Figure from Velickovic et al. For a source node $i$ and destination node $j$, vectors $\vec{h_{i}}$ and $\vec{h_{j}}$ are the input feature vectors of nodes $i$ and $j$ in layer $l$. $\mathbf{W}$ is a learned affine projection matrix. $\mathbf{\vec{a}}$ is the learned attention function. The source and destination node input features are pushed through the attention layer as $\alpha_{i,j} = \sigma\Big(\vec{a}^{T}\mathbf{W}\Big(\vec{h_{i}} || \vec{h_{j}}\Big)\Big)$ where $\sigma$ is an activation function, and $\alpha_{i,j}$ the unnormalized attention that node $i$ pays to node $j$ in layer $l$. Attention weights are then passed through a softmax layer, mapping the attentions between [0,1].

However, GATs are not without their pitfals, as noted by Wang et al. Notably, the authors point to two important issues that GATs suffer from: overfitting of attention values and oversmoothing of signals across class boundaries. The authors propose that GATs overfit the attention function because the learning process is driven only by classification error, with complexity $O(|V|)$ i.e. the number of nodes in the graph. With regards to oversmoothing, the authors note that a single attention layer can be viewed as a form of Laplacian smoothing:

$$\begin{align} Y = AX^{l} \end{align}$$

where $A_{n \times n}$ is the attention weight matrix with $A_{i,j} = \alpha_{i,j}$ if $j \in \mathcal{N_{i}}$ and $0$ otherwise. Because $\sum_{j\in \mathcal{N_{i}}} \alpha_{i,j} = 1$, we can view $A$ as a random walk transition probability matrix. If we assume that graph $G=(V,E)$ has $K$ connected components, repeated application of $A$ to $X$ distributed over $G$ will result in a stationary distribution of node features within each connected component – that is, the features vectors of the nodes within each connected component will converge on the component mean. However, as the authors point out, we typically have multiple layers $l_{1}\dots l_{j}$, each with their own attention matrix $A_{1} \dots A_{j}$, each representing a unique transition probability matrix. Because we generally do not have disconnected components, nodes from different classes will be connected – consequentially, deep GAT networks will mix and smooth signals from different adjacent components, resulting in classification performance that worsens with network depth. Importantly, multi-head attention networks do not alleviate this convergence issue – each head can be viewed as a unique probability transition matrix, which all suffer from the same oversmoothing issue as $l \rightarrow \infty$.

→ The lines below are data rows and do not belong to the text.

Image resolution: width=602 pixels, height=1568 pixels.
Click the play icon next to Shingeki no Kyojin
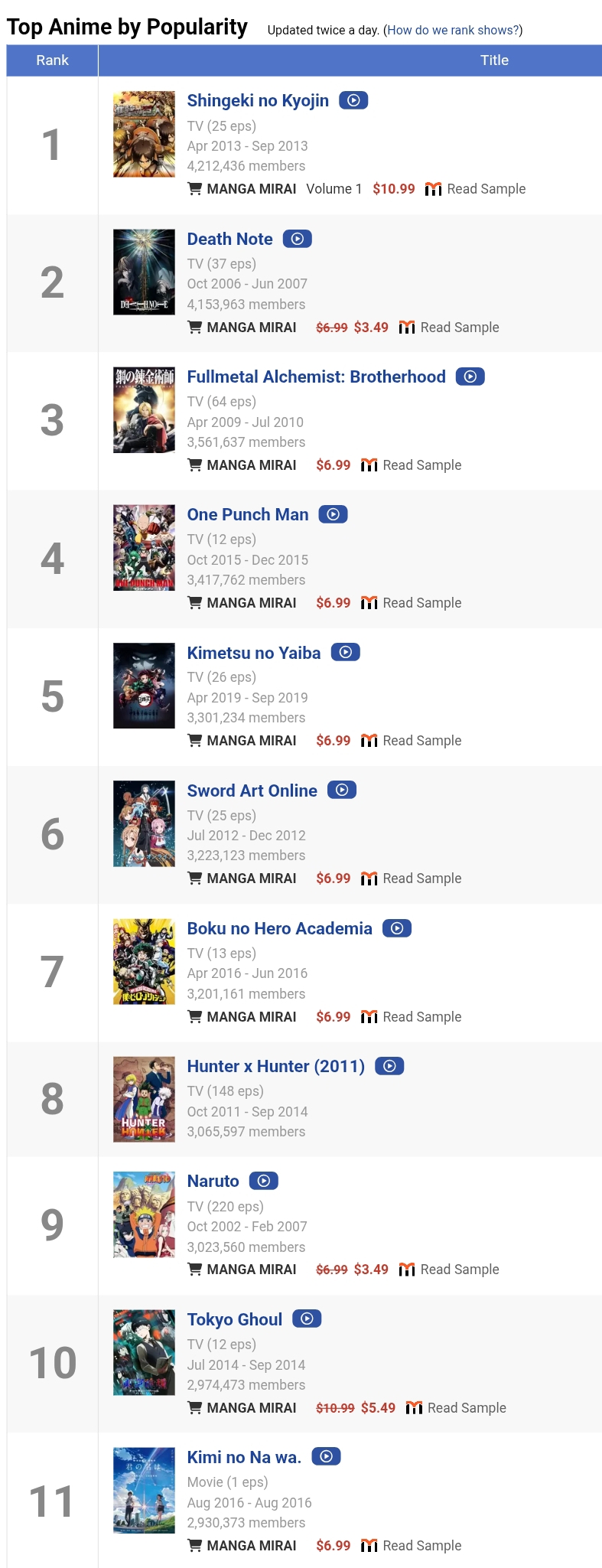[x=353, y=100]
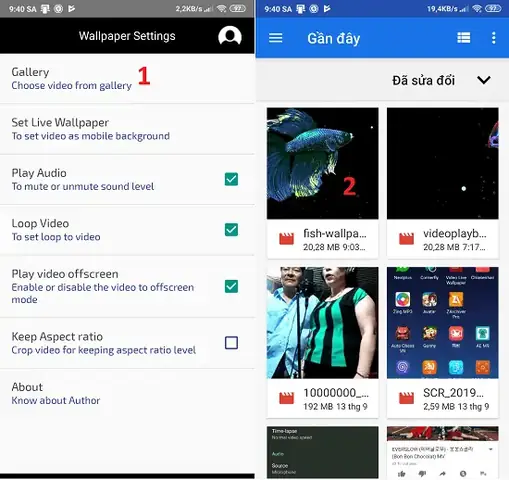Viewport: 509px width, 480px height.
Task: Expand the Đã sửa đổi sort chevron
Action: pos(483,80)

Wang et al. propose to incorporate two margin-based constraints into the learning process. The first constraint, $\mathcal{L_{g}}$, addresses the overfitting issue, by enforcing that learned attentions between adjacent pairs of nodes be higher than attentions between distant pairs of nodes.

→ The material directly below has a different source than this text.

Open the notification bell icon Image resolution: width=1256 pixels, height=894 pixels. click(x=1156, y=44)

$$\begin{align} \mathcal{L_{g}} &= \sum_{i \in V} \sum_{j \in \mathcal{N_{i}} \setminus \mathcal{N_{i}^{-}}} \sum_{k \in V\setminus \mathcal{N_{i}}} max(0, \phi(v_{i},v_{k}) + \zeta_{g} - \phi(v_{i},v_{j})) \end{align}$$

The second constraint, $\mathcal{L_{b}}$, address the oversmoothing issue, by enforcing that learned attentions between pairs of adjacent nodes with the same label be higher than attention between pairs of adjacent nodes with different labels:

$$\begin{align} \mathcal{L_{b}} &= \sum_{i \in V}\sum_{j \in \mathcal{N_{i}^{+}}} \sum_{k \in \mathcal{N_{i}^{-}}} max(0, \phi(v_{i},v_{k}) + \zeta_{b} - \phi(v_{i},v_{j})) \end{align}$$

In both cases, $\phi(,)$ is the attention function between a pair of nodes, $\mathcal{N_{i}^{+}}$ and $\mathcal{N_{i}^{-}}$ are the nodes adjacent to node $i$ with the same (+) and different (-) labels as $i$, and $\zeta_{g}$ and $\zeta_{b}$ are slack variables controlling the margin between attention values. The first loss function, $\mathcal{L_{g}}$, can be implemented via negative sampling of nodes (the authors actually perform importance-based negative sampling based on attention-weighted node degrees, but showed that this only marginally improved classification accuracy in benchmark datasets).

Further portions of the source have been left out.